Content starts

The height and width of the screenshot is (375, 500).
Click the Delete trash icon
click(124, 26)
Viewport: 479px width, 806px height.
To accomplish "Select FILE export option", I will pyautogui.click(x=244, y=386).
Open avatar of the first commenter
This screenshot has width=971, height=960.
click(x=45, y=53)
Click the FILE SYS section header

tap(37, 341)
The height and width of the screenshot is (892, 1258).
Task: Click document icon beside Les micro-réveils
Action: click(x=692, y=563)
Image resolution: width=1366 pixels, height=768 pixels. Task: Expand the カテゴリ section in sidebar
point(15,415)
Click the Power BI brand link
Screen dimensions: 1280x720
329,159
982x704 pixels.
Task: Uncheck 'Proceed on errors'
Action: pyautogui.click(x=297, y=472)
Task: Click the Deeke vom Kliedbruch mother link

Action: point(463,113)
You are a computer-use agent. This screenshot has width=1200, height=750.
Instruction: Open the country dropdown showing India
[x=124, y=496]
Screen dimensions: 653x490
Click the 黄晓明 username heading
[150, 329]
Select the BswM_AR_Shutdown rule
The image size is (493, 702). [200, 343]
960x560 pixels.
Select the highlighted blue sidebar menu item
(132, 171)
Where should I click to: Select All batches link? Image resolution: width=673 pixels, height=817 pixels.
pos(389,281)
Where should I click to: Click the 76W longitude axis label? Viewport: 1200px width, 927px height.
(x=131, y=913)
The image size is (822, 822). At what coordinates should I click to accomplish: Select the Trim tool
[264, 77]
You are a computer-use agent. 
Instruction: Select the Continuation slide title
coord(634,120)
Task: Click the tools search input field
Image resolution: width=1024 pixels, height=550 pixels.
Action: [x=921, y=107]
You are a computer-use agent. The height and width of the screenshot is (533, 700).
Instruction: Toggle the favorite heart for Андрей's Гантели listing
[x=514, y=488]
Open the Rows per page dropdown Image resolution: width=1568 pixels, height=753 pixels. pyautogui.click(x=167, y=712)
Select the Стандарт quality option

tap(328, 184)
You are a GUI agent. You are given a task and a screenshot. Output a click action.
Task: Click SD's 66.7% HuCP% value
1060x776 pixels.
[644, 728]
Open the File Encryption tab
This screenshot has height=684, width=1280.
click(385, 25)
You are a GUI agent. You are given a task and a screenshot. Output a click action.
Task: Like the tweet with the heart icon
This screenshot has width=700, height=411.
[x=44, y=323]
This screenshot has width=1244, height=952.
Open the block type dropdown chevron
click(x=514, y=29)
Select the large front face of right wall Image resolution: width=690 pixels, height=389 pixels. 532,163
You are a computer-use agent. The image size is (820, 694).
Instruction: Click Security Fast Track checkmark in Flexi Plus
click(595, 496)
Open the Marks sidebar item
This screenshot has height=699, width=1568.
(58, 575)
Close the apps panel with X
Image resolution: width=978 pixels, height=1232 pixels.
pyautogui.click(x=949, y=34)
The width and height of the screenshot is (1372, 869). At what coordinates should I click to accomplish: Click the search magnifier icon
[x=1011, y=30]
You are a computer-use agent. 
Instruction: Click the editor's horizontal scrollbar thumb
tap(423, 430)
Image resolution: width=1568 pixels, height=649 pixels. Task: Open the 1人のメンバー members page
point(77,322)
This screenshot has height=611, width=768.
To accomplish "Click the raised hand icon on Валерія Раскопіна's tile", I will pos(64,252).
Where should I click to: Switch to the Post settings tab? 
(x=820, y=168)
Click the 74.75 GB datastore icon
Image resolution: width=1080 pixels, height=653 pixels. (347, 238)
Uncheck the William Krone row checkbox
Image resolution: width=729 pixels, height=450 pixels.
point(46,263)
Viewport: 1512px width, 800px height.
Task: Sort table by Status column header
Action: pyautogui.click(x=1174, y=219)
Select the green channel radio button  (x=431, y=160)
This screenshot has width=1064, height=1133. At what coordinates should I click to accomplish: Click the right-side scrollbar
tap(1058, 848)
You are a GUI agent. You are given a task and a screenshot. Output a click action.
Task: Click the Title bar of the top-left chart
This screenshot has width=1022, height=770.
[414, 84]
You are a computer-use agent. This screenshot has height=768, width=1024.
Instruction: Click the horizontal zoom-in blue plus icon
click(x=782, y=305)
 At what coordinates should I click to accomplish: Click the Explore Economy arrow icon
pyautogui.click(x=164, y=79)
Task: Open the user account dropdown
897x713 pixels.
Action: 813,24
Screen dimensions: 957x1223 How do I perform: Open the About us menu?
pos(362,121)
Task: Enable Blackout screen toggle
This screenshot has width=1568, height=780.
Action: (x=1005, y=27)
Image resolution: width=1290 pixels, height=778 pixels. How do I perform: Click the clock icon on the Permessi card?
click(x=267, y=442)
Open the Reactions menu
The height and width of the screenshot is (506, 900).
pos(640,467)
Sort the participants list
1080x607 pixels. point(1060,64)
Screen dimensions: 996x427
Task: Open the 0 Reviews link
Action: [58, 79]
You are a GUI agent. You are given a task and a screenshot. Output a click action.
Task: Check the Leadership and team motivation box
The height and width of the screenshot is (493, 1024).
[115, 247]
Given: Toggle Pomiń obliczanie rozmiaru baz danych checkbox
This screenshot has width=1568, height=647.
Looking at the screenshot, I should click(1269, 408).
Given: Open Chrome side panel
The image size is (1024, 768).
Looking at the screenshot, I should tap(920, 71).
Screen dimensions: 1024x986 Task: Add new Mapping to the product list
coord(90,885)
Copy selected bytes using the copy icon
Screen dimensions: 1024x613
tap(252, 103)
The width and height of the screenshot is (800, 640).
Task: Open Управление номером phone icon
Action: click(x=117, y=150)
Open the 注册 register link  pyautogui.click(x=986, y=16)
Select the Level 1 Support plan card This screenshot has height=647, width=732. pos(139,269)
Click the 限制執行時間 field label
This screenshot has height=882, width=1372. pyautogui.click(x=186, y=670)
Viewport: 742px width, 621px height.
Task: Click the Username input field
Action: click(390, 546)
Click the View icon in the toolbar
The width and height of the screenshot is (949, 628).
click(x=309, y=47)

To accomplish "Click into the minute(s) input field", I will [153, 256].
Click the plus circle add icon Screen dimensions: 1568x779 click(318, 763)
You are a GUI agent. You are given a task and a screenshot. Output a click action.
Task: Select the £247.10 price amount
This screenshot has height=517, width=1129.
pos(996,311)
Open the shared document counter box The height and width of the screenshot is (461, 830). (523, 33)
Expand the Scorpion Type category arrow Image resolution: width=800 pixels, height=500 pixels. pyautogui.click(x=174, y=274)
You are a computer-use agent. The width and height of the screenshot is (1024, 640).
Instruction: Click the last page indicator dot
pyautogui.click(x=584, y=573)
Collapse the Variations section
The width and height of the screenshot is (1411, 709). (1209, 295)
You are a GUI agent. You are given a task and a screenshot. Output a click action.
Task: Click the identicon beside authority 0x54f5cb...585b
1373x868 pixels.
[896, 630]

Content ends

### Exercise prompt
Your answer should consist of the lines above that hold the word "checkbox", copied exactly.

### Answer space
Uncheck the William Krone row checkbox
Given: Toggle Pomiń obliczanie rozmiaru baz danych checkbox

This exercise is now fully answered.